アルトだけではない。カリスもテイルもマコトが裏切った理由を知りたかった。元々セレスティンのスパイだったと言うのならば、二年間どういうつもりだったのか問い詰めるつもりだった。そして、ティアラはなにより友達を殺されたことにかなり頭にきていた。それこそ、ぶちのめして一生姿を現わせられないような姿にでもしなければと思うぐらいには。
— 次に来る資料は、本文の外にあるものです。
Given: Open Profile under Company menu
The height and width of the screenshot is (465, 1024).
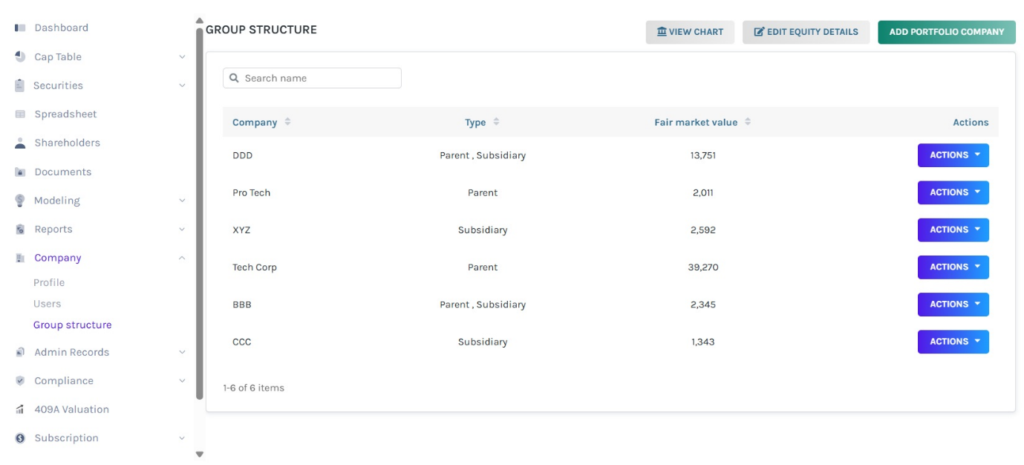Looking at the screenshot, I should (49, 283).
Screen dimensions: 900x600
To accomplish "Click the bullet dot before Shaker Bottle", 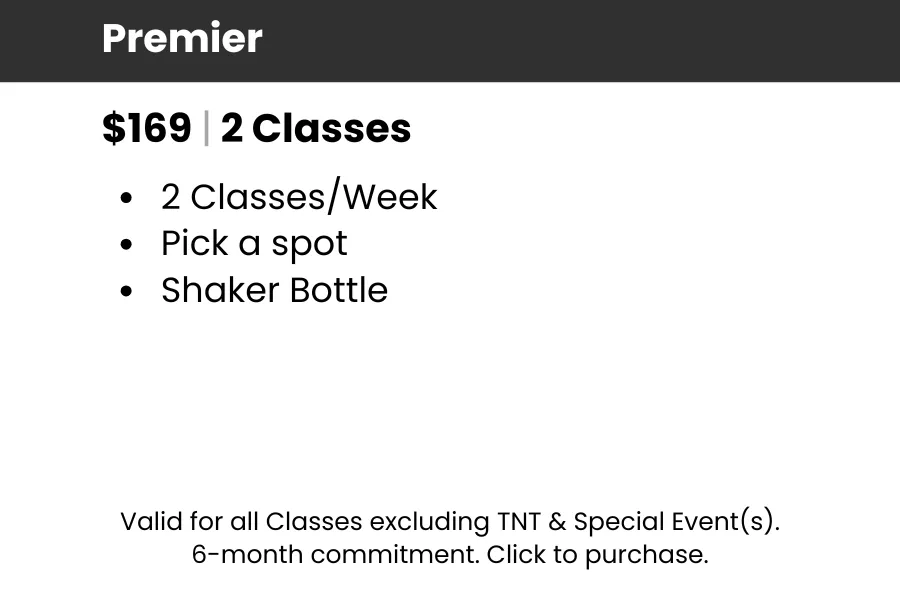I will [x=126, y=292].
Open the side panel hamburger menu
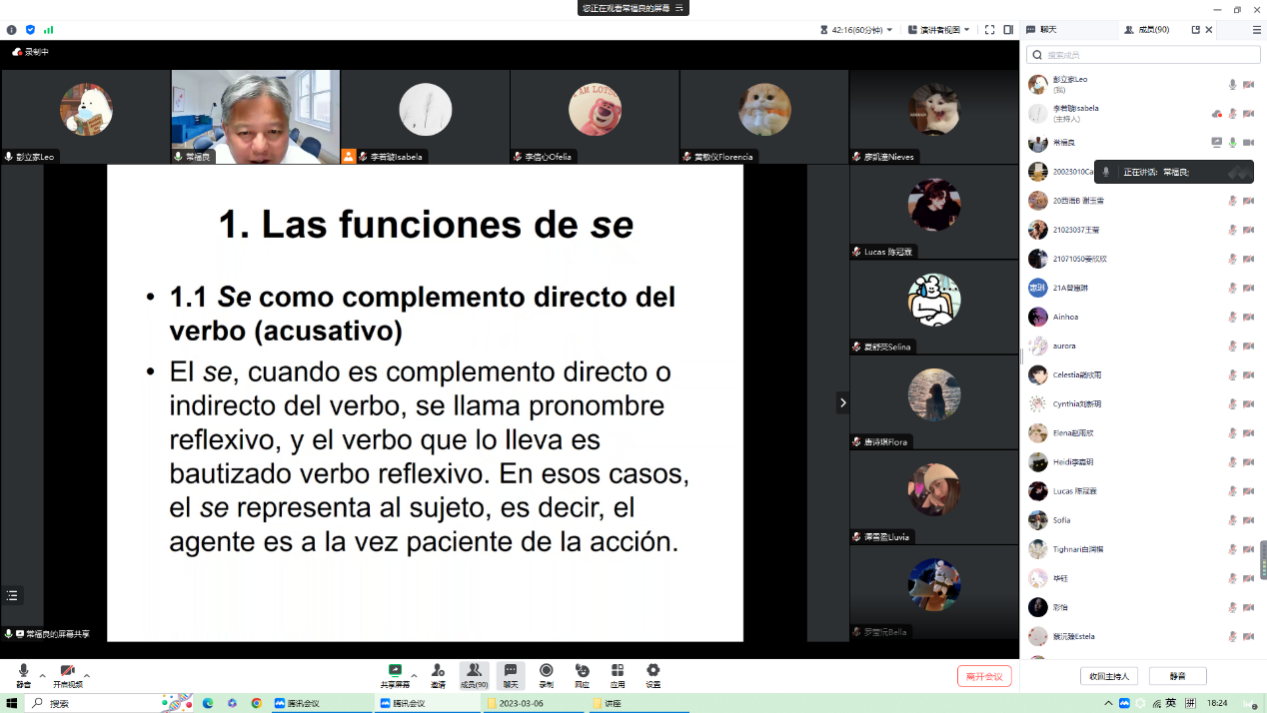1267x713 pixels. (1257, 30)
「いや、この状況見て。逃げて。いくら私でもみなさんの子守しながらとか無理ですから」

若干涙声でファントムが言うが、もちろん彼等は聞かない。

「ごめんなさい、ファントムさん! あとで怒られるから!」

「いや、私が怒る前に殺されてる落ちになりそうな一歩手前ですから!」

マコトとアルト達の事を少しばかり知っていたタツヤは辺りを見回して、なんとなく状況を把握するとマコトに握りこぶしを作ると親指を立てた。

「あんたが今回のリーダーだ。好きなようにやってくれ。あとファントム。子ども達が成長しようとしているんだ。こう言う時は大人は黙って成長を見守ってやるべきだと思うぞ、オレは」

「成長するのは大事なこと。たしかにです、うん。でもね、タツヤくん。へたしたら私の首が飛ぶんです!」

状況が変わる中、ムラクモは称号付き達を睨み、動きを止めていた。しかし、そろそろ称号付き達が動きだしてしまう。どんな判断をするにしても早いに越したことは無い。

ムラクモは、どうするのかとマコトを見た。

「……すまない。たのむ」

「いいぜ。露払いは任せてくれ。過去との決着は、大切だからな」

子どもを見守るかのように、タツヤは笑って頷くと、マコトを押しだした。アルト達の元へ。

そして、彼は反対方向を向く。

「ファントムに称号付きのやつら、まとめてかかってきな」




トラウマ再生機ファントムさん。彼の特技は夢を操りその人にとっての悪夢を見せる事。幻術っぽいけど若干違います。が、説明が面倒なので幻術ですーって毎回答えているファントム。

ファントムは星原のラピスさんや陸夜くん、セレスティンの清蓮ちゃんたちの事を知っていますが、他の人達はファントムをよく知らない模様。ファントムが一方的に知っているだけという。


本当は二回で終わらせる予定だった今回の話。なんだかんだで長くなりました。